Y este hacerse de la historia no es un nunca un devenir individual y determinado. Gran parte de la potencia de estas dinámicas estéticas, intuimos, reside en el desplazamiento de la figura del autor (soberano del texto y del presente que fabrica) y en la gestación de prácticas de producción híbridas, ambiguas, anónimas (escribir para poder ser anónimo: lo otro exacto del mundo de las luminarias artísticas, televisivas, académicas, tenaces gestores de su propia y, en general, escasa luz). Dinámicas colectivas no reducibles a un yo y una conciencia personal. Dinámicas colaborativas que desdibujan los lugares en juego y los límites de la obra (en las que ya no es evidente la existencia de un público o un auditorio, como un afuera de lo producido o provocado), evidenciando la cooperación como fundamento de un presente en el que los medios de producción pasan por nuestras manos y nuestros cerebros. Dinámicas posautónomas que se desarrollan sin basar su legitimidad en marcos de autoridad indiscutidos que las organice y las valore, cuando buena parte de las categorías que permitían mesurar el valor de una obra y se revelan anacrónicas e inútiles.

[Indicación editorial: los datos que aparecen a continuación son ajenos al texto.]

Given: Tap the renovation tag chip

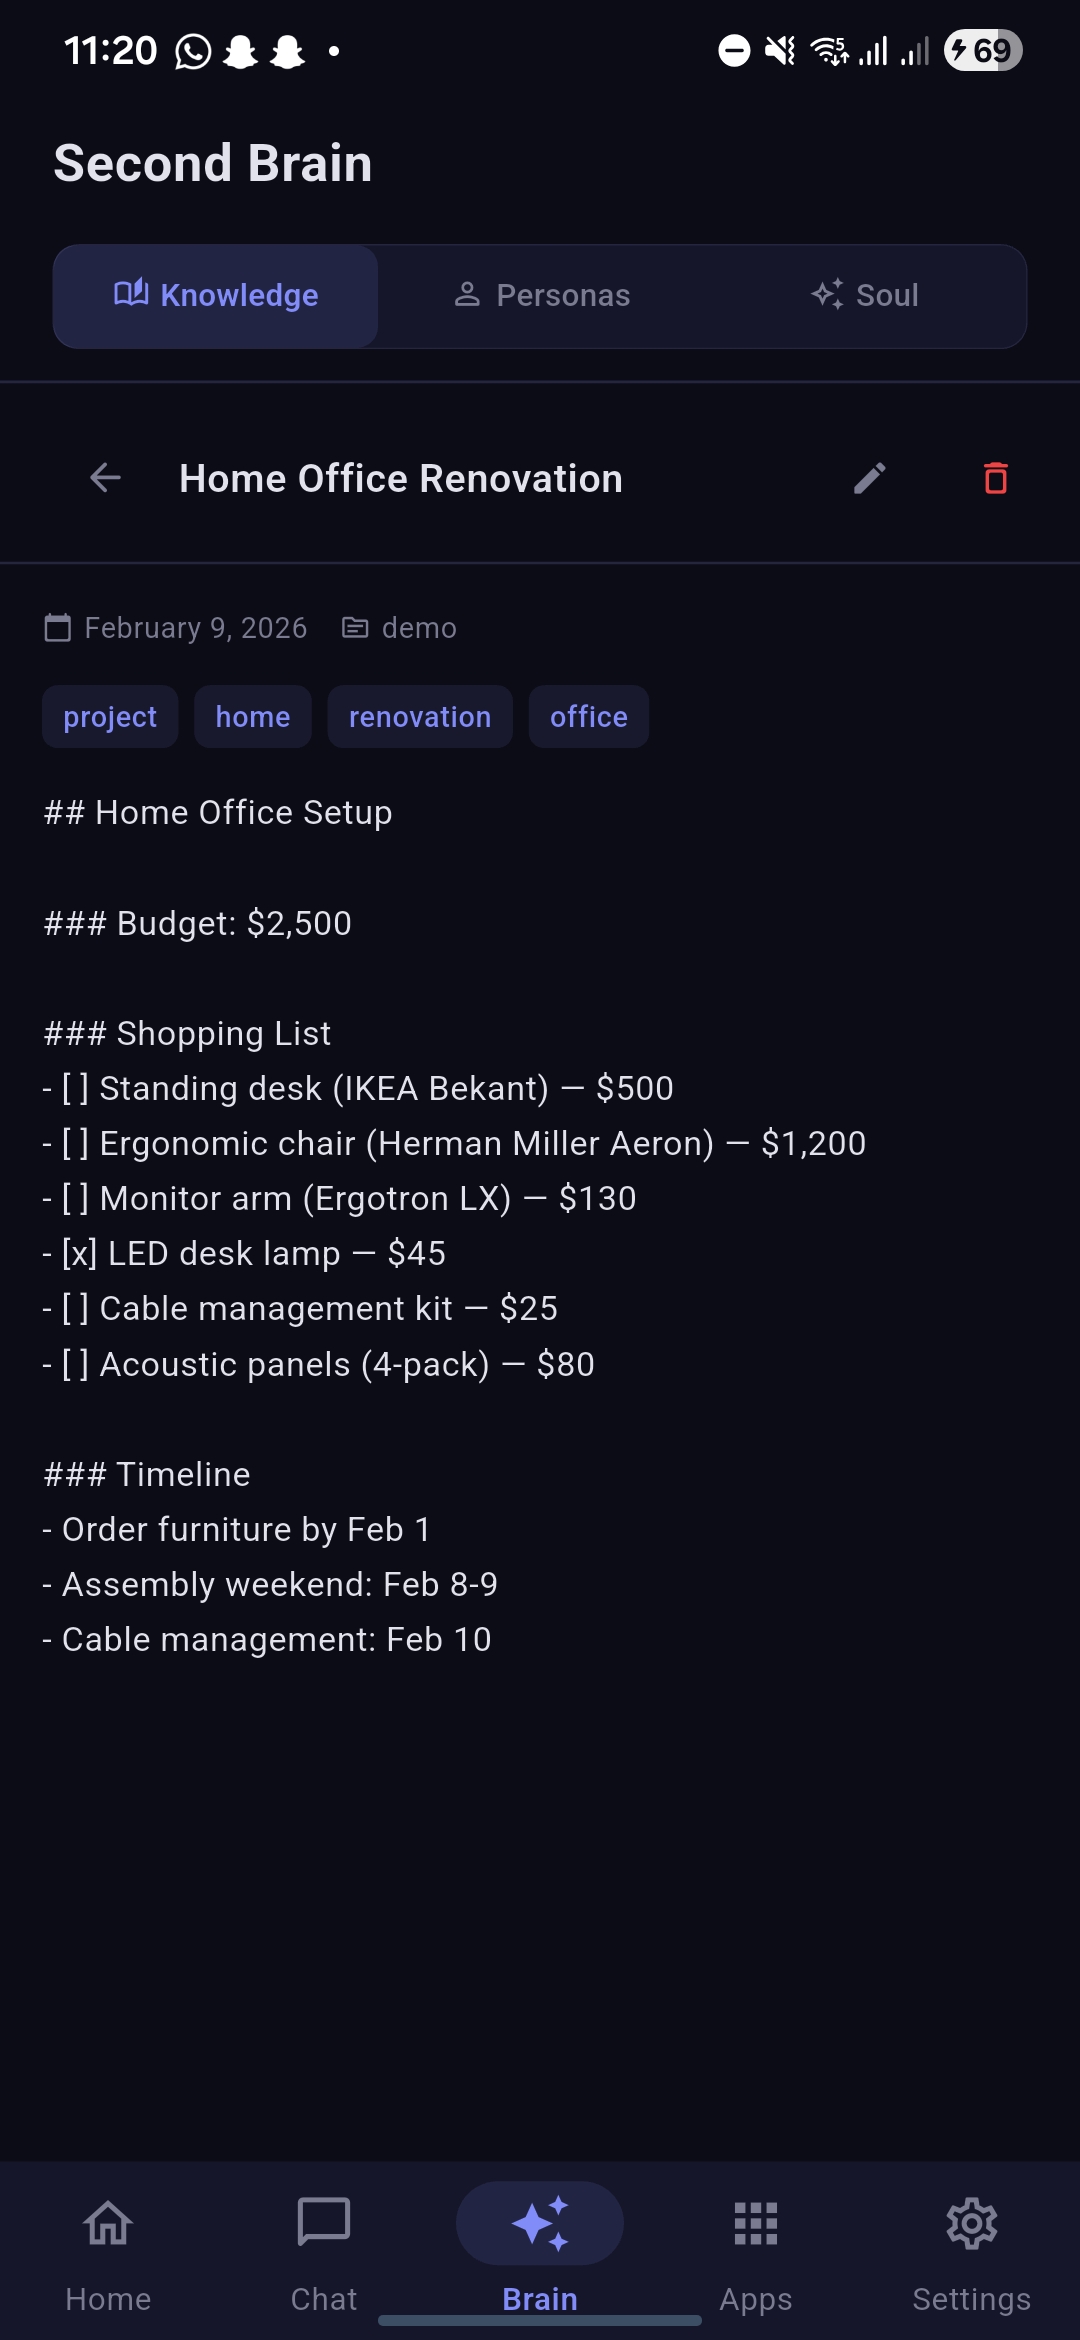Looking at the screenshot, I should point(420,717).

Hallamos, finalmente, una valía singular en iniciativas más preocupadas por la puesta en común de imágenes, sensaciones, ideas, afectos que por el la codificación mercantil- institucional de las mismas. Sin sentimentalismo alguno, sin la ingenuidad de un alternativismo cándido, solemos encontrarnos seducidos por dinámicas de producción y circulación desplazadas, aun levemente, de las jurisdicciones del mercado, de las lógicas empresariales, del éxito comercial, dinámicas autogestionarias creadoras de sus propios sentidos. “Proyectos” es el término que Reinaldo Ladagga, rosarino-pensylvanés especialmente atento a las transformaciones el campo de lo artístico/estético, propone para estos dispositivos en los que la historia puede hacerse: no producir una obra sino participar en la formación de ecologías culturales que, a través de dinámicas de colaboración –durante tiempos prolongados— entre numerosos individuos, “artistas” y “no artistas”, enunciar y ensayar respuestas acerca del viejo, político y siempre vigente interrogante: “¿qué es una comunidad?”

5.
Es quizá por este motivo que nos interesa el arte al punto de seguir rondando su esquina aun cuando lo sepamos muerto hace décadas. Nos inquieta tanto la fuerza de la omnipresencia cotidiana de lo estético como su capacidad —no siempre estimada y activada en las dinámicas sociales actuales— para problematizar el mundo y las posibilidades subjetivas que se desprenden del presente. Ambas declinaciones anónimas e impersonales de una contemporaneidad, con todo, fascinante. En la primera, allí donde somos participes medianamente inconsultos del festín del diseño, del arte, de la moda y de la vida estetizada hasta sus últimos resquicios, poco podemos hacer más que intentar no sucumbir asfixiados bajo el peso muerto del consumo; a lo sumo, buscar intervenir, recombinar y sabotear lo más posible la incesante producción en serie de objetos e imágenes de felicidad. En la segunda, aunque plegada sobre la anterior, la experiencia estética hace historia, comunidad y punto de anclaje sobre el que pivotear el presente, es una alternativa en el mundo, en medio del infierno. Por eso la reconocemos, la hacemos que dure, le damos espacio.